P.S. would you recommend college to your teenager???

I did. I have three business-related degrees and several years' experience in insurance and finance. I was so bored that I had to get out.
 
You are claiming in a global economy its less important now to be educated?

The article said, and I agree, that education alone simply isn't enough. That it just opens the door. I've said for years that a bachelor's degree today is the new version of a high school diploma from years past.
 
The article said, and I agree, that education alone simply isn't enough. That it just opens the door. I've said for years that a bachelor's degree today is the new version of a high school diploma from years past.

I can agree that young people today without a college education/degree are putting themselves at a real disadvantage. So while I wouldn't quite call a college degree equivalent to what a high school diploma used to be there is a lot of credence to what you say.
 
it is because now 25% have college degree and 30 yrs ago it was 10%. Something to do with supply and demand. It's a theory dems use only selectively.
 
i can still get a job in like a week. Clearly she was either overpaid for that position and not willing to take a pay cut, bad references, or lazy.

We aren't getting the whole story.

Btw I have been involved with planning layoffs. bottom performers go first if they are not in protected class.
 
i can still get a job in like a week. Clearly she was either overpaid for that position and not willing to take a pay cut, bad references, or lazy.

We aren't getting the whole story.

Btw I have been involved with planning layoffs. bottom performers go first if they are not in protected class.

Yeah bottom performers unless they are in the wrong place at the wrong time. Ie a group that is going to be outsourced or something like that.

and as toppy has proven a college degree does not mean a top performer.
 
the global economy has exponentially more to do with cheap labor than our graduates vs there's. If anything the gap has widened, Ohh the income gap thingy is not appropriate here. bahahahah
 
Yeah bottom performers unless they are in the wrong place at the wrong time. Ie a group that is going to be outsourced or something like that.
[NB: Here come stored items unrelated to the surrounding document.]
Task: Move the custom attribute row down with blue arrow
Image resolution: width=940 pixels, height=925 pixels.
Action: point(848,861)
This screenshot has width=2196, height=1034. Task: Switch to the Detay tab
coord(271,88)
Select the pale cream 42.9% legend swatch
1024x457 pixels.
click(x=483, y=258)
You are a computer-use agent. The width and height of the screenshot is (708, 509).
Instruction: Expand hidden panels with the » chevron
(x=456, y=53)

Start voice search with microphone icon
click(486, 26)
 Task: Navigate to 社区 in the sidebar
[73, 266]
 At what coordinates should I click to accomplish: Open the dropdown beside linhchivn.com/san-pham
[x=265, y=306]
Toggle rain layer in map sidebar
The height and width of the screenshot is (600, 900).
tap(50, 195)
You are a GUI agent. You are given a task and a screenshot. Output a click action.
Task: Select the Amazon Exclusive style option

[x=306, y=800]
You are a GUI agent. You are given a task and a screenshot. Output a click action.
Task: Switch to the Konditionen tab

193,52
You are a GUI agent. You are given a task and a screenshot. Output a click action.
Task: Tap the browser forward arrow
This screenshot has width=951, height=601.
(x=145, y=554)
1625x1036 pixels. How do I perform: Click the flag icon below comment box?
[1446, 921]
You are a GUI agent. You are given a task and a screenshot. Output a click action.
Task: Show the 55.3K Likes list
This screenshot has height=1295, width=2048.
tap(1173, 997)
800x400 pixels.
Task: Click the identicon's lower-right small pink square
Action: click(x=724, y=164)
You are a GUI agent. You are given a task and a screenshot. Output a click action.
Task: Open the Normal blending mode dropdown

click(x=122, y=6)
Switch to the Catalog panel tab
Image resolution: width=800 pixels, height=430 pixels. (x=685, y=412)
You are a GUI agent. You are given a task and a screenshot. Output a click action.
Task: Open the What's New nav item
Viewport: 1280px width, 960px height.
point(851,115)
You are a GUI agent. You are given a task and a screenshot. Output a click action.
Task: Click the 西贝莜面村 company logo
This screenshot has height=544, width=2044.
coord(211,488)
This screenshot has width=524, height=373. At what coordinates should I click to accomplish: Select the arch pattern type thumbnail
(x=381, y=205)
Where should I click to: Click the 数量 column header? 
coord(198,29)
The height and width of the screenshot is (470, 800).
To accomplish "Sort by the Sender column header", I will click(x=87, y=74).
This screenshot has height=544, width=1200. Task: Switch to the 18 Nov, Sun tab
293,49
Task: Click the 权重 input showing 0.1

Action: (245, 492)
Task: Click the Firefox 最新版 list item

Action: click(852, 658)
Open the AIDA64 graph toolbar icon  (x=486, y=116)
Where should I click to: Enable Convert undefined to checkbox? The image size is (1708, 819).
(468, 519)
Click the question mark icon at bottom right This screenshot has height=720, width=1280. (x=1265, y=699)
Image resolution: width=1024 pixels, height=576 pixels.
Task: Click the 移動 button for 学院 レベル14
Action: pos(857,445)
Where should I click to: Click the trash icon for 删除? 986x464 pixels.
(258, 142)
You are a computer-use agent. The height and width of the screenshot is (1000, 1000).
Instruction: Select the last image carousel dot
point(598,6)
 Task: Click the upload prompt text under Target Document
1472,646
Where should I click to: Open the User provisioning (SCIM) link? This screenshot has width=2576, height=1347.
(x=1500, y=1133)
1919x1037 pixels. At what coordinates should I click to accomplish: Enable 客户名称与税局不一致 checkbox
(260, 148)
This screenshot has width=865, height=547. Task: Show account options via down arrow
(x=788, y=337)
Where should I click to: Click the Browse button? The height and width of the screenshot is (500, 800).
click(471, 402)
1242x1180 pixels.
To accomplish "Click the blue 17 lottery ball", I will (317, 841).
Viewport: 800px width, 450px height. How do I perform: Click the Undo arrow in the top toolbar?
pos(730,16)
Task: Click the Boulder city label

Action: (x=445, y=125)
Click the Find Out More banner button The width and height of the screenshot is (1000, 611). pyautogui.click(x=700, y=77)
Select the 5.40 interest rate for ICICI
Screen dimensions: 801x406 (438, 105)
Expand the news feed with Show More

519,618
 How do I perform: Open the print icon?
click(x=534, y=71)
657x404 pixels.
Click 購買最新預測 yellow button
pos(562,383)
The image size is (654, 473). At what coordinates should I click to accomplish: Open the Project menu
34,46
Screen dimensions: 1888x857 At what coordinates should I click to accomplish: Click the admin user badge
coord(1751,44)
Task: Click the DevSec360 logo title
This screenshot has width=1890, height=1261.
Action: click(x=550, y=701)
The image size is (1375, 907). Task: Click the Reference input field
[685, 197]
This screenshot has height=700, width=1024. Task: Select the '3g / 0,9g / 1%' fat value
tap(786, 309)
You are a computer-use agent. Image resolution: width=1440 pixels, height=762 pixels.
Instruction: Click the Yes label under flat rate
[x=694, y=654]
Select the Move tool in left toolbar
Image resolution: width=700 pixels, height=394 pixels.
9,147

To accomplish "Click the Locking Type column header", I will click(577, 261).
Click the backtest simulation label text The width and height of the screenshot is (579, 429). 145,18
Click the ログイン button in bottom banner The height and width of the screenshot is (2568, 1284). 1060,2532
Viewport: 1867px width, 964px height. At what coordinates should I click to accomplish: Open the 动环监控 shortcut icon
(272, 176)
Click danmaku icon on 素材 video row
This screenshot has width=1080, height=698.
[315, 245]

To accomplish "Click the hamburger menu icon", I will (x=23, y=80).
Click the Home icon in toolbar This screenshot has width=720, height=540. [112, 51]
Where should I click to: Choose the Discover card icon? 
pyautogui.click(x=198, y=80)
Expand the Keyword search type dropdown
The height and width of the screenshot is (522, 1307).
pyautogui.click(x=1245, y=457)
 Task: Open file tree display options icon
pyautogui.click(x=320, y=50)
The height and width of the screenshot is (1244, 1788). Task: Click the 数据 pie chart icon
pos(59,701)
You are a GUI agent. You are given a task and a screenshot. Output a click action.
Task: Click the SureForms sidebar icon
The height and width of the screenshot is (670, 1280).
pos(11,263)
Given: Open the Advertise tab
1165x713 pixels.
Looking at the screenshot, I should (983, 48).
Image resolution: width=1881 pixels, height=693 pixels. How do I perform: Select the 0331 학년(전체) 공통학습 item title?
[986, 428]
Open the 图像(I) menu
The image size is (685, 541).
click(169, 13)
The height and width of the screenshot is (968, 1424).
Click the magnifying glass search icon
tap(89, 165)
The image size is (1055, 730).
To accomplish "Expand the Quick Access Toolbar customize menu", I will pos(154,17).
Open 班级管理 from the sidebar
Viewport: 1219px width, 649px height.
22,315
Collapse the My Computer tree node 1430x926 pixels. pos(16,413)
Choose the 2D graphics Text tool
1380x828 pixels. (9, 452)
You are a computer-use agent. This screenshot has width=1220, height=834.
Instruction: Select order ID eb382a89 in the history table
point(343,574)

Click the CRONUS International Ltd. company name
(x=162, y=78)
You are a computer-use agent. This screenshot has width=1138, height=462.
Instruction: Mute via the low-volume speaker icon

and as toppy has proven a college degree does not mean a top performer.

you have little mind syndrome.
Take two online classes and call in the morning:cof1:
 
Yeah bottom performers unless they are in the wrong place at the wrong time. Ie a group that is going to be outsourced or something like that.

and as toppy has proven a college degree does not mean a top performer.

this is absolutely true. sometime entire departments are slashed. but generally speaking if its a flat layoff like 10% across board.. its the low end performers first after the consultants.
 
I've been through the bottom ten cut at least 5 times, each time we had undegreed loud mouths like GED get the ax.
 
this is absolutely true. sometime entire departments are slashed. but generally speaking if its a flat layoff like 10% across board.. its the low end performers first after the consultants.

Not now in many companies. I have been a consultant for 6 years and full time employees in my group have been cut all around me.